-- Material supplied follows --

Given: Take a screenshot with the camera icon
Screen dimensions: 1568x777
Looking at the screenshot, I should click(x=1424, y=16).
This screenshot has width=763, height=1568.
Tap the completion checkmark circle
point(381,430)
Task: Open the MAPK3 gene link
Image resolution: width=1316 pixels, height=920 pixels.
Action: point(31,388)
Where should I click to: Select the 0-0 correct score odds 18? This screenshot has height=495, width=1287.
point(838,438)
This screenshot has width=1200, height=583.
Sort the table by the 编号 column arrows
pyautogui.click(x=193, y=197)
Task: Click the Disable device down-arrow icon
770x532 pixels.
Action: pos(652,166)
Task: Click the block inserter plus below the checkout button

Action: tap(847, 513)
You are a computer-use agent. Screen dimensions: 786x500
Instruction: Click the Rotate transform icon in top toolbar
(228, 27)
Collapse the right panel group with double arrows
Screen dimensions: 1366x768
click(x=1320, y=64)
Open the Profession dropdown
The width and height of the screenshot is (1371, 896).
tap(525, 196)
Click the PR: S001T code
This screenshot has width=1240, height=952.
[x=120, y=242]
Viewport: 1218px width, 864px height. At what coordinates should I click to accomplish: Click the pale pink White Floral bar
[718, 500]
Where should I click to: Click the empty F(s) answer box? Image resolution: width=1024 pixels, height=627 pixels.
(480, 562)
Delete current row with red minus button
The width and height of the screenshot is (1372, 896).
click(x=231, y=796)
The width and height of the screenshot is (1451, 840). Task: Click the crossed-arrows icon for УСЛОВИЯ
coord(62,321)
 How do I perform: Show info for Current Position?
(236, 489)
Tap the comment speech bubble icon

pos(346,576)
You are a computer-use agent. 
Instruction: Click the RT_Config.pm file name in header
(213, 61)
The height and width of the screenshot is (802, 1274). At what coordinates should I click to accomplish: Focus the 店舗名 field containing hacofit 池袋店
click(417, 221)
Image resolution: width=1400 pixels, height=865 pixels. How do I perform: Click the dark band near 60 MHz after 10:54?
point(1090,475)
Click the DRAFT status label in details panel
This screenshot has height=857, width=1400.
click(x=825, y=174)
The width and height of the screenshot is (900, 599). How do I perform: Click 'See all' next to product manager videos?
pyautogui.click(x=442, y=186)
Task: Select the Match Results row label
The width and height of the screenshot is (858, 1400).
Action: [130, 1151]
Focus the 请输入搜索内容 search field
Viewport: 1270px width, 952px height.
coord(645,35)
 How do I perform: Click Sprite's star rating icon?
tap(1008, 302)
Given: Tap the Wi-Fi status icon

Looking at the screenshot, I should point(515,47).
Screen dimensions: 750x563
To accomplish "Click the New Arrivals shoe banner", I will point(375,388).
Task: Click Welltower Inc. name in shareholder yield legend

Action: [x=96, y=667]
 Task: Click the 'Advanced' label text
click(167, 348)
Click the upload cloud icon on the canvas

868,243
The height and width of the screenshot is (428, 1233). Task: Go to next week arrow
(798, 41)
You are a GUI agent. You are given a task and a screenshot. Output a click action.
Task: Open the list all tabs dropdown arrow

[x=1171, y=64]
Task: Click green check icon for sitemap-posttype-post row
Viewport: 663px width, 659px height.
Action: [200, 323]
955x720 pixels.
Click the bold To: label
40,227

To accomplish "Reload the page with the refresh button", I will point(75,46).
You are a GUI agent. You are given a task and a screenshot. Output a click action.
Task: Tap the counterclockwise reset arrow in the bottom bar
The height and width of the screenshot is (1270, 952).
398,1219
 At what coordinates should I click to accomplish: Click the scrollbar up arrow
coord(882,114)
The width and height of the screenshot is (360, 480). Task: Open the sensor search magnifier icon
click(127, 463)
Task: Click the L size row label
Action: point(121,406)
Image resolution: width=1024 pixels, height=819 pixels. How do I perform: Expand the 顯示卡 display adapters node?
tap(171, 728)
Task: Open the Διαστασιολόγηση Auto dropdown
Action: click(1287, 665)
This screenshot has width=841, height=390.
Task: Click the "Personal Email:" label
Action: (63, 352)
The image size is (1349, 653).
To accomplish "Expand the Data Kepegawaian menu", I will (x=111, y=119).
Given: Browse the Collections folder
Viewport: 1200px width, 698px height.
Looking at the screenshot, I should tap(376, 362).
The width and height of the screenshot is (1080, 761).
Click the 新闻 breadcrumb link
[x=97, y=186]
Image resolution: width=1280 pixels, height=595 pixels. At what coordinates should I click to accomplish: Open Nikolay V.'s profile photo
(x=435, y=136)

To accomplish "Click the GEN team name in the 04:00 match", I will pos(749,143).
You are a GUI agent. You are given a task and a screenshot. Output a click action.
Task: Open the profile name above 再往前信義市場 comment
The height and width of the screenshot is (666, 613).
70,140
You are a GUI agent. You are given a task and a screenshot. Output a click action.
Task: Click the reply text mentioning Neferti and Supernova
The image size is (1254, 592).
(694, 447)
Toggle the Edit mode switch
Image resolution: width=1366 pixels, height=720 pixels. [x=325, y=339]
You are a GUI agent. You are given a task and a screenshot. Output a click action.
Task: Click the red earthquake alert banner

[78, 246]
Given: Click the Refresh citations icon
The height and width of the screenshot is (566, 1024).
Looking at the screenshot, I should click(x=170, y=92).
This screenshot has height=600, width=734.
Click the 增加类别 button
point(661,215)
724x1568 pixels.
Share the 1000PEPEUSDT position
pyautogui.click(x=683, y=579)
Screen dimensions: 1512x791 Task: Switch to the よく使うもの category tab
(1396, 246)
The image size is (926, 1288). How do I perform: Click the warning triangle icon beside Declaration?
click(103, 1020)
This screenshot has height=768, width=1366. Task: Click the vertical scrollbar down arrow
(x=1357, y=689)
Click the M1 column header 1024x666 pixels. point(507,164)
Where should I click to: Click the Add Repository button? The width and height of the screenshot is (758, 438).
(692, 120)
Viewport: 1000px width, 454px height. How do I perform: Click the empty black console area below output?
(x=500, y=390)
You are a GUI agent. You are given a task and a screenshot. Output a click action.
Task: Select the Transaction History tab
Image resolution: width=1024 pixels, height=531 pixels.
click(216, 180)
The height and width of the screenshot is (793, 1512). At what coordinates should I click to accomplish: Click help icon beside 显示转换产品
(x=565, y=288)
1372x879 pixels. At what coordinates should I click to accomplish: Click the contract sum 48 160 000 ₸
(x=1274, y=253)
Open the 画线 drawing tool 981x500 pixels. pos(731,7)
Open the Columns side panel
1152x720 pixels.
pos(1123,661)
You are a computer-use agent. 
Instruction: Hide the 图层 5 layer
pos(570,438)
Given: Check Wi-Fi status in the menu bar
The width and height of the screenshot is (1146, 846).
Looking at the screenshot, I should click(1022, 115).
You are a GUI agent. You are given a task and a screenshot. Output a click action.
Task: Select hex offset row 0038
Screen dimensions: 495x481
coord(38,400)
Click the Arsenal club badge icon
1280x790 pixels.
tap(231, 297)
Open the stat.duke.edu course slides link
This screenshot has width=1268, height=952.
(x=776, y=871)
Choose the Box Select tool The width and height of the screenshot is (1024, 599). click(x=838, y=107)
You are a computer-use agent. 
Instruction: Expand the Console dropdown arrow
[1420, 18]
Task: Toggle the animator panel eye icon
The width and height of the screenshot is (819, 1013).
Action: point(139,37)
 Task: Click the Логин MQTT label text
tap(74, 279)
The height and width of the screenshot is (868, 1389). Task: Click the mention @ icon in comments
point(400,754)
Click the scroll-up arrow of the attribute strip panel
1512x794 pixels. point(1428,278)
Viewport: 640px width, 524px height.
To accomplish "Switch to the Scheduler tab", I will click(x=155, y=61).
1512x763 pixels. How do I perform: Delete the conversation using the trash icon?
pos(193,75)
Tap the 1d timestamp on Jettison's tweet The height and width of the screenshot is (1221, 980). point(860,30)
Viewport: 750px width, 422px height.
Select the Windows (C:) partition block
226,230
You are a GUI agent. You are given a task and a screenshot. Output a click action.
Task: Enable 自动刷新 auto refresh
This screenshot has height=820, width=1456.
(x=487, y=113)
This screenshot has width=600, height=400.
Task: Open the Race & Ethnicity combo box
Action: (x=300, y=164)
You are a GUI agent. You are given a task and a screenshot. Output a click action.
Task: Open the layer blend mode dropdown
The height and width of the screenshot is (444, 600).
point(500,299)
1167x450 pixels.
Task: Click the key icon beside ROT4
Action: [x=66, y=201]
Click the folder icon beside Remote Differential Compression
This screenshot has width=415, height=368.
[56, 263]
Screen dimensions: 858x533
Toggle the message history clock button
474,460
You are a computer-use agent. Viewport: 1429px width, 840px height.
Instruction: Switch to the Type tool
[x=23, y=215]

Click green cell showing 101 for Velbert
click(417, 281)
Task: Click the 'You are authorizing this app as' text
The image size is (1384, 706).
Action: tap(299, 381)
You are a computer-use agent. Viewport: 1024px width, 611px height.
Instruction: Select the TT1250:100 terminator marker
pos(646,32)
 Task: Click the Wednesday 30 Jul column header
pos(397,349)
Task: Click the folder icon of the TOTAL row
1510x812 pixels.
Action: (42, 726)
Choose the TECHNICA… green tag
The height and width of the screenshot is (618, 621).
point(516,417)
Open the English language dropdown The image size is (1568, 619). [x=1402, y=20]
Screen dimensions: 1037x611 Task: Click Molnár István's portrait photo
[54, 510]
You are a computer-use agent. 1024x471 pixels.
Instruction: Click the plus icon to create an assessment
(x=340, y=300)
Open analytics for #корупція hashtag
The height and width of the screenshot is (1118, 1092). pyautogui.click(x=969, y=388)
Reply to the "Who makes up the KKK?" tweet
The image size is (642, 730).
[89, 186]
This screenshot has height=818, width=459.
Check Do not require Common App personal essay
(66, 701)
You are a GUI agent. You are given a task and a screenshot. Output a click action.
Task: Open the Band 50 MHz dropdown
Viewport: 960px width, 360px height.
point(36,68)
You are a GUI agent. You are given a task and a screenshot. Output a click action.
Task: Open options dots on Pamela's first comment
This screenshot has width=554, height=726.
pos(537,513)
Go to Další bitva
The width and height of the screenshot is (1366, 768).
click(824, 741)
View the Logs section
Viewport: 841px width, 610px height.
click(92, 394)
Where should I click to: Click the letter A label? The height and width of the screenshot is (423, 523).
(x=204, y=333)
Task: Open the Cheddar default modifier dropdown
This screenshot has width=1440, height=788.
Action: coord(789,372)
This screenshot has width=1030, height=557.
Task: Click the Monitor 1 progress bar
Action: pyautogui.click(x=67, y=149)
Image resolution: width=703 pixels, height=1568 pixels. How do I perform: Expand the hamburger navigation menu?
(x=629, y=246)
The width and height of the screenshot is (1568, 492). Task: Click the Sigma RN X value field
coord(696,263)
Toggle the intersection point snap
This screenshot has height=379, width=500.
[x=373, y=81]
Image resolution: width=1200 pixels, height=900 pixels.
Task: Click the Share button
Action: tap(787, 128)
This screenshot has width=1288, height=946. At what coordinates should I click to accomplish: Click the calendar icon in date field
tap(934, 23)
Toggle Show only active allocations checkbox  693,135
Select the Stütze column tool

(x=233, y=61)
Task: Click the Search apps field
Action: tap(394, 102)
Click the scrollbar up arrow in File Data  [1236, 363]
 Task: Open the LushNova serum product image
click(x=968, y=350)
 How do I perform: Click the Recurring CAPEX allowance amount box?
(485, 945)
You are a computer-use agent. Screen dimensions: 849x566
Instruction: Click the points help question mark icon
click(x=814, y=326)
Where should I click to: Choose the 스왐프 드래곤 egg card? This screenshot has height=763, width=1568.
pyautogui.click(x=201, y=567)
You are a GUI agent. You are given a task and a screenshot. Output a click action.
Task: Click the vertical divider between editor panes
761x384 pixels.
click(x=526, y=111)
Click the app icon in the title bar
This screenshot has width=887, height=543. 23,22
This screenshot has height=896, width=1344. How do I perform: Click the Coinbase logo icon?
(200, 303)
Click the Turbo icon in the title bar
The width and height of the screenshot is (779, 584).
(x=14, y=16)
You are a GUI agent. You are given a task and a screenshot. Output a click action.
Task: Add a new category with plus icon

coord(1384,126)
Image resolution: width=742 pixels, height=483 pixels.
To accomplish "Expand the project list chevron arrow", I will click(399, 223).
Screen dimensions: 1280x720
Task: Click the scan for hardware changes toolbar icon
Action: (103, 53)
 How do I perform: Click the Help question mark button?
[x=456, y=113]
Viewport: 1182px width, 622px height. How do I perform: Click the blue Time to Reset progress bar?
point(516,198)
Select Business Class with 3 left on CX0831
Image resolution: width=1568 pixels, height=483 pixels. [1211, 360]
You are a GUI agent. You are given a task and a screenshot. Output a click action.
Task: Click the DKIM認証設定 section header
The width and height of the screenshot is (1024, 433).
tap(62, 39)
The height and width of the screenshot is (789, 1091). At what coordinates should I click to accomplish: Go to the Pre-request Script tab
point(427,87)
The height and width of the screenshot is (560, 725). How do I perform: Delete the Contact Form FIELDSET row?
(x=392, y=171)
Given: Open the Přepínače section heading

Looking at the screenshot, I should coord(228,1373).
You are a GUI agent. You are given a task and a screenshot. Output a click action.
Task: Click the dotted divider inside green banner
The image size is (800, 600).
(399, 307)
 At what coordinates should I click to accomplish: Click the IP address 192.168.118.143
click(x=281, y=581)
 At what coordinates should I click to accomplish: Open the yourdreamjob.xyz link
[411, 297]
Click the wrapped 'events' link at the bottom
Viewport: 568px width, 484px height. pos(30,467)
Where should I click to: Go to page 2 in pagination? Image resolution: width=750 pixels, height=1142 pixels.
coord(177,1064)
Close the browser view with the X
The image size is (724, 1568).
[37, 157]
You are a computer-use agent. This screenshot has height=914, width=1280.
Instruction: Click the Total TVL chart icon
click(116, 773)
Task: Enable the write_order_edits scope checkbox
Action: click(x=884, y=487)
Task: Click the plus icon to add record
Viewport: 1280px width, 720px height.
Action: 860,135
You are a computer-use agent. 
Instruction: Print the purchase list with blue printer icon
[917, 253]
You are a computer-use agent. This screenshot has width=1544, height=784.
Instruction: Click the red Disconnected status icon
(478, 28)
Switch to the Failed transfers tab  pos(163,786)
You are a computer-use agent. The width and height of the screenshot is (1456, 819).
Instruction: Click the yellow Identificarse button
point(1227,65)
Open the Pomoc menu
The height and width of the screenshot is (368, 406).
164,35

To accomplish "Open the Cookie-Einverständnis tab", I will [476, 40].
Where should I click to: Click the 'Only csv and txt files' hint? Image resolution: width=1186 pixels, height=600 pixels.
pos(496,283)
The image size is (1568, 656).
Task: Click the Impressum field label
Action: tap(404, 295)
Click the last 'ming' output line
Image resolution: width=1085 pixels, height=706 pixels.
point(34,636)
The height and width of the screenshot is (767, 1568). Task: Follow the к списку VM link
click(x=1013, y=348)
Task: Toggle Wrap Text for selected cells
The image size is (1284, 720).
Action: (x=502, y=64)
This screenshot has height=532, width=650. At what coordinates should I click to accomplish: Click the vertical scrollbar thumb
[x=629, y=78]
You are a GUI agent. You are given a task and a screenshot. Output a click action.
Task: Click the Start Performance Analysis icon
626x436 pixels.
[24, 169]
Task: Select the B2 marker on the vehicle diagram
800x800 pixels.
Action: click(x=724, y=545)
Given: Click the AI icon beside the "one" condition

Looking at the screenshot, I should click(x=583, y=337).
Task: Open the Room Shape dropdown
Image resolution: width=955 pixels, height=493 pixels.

-- Material supplied concluded --

What you copy should begin at the line with "Instruction: Print the" and end at the final line of the listing, each line exactly as it is.

Instruction: Print the purchase list with blue printer icon
[917, 253]
You are a computer-use agent. This screenshot has width=1544, height=784.
Instruction: Click the red Disconnected status icon
(478, 28)
Switch to the Failed transfers tab  pos(163,786)
You are a computer-use agent. The width and height of the screenshot is (1456, 819).
Instruction: Click the yellow Identificarse button
point(1227,65)
Open the Pomoc menu
The height and width of the screenshot is (368, 406).
164,35

To accomplish "Open the Cookie-Einverständnis tab", I will [476, 40].
Where should I click to: Click the 'Only csv and txt files' hint? Image resolution: width=1186 pixels, height=600 pixels.
pos(496,283)
The image size is (1568, 656).
Task: Click the Impressum field label
Action: tap(404, 295)
Click the last 'ming' output line
Image resolution: width=1085 pixels, height=706 pixels.
point(34,636)
The height and width of the screenshot is (767, 1568). Task: Follow the к списку VM link
click(x=1013, y=348)
Task: Toggle Wrap Text for selected cells
The image size is (1284, 720).
Action: (x=502, y=64)
This screenshot has height=532, width=650. At what coordinates should I click to accomplish: Click the vertical scrollbar thumb
[x=629, y=78]
You are a GUI agent. You are given a task and a screenshot. Output a click action.
Task: Click the Start Performance Analysis icon
626x436 pixels.
[24, 169]
Task: Select the B2 marker on the vehicle diagram
800x800 pixels.
Action: click(x=724, y=545)
Given: Click the AI icon beside the "one" condition

Looking at the screenshot, I should click(x=583, y=337).
Task: Open the Room Shape dropdown
Image resolution: width=955 pixels, height=493 pixels.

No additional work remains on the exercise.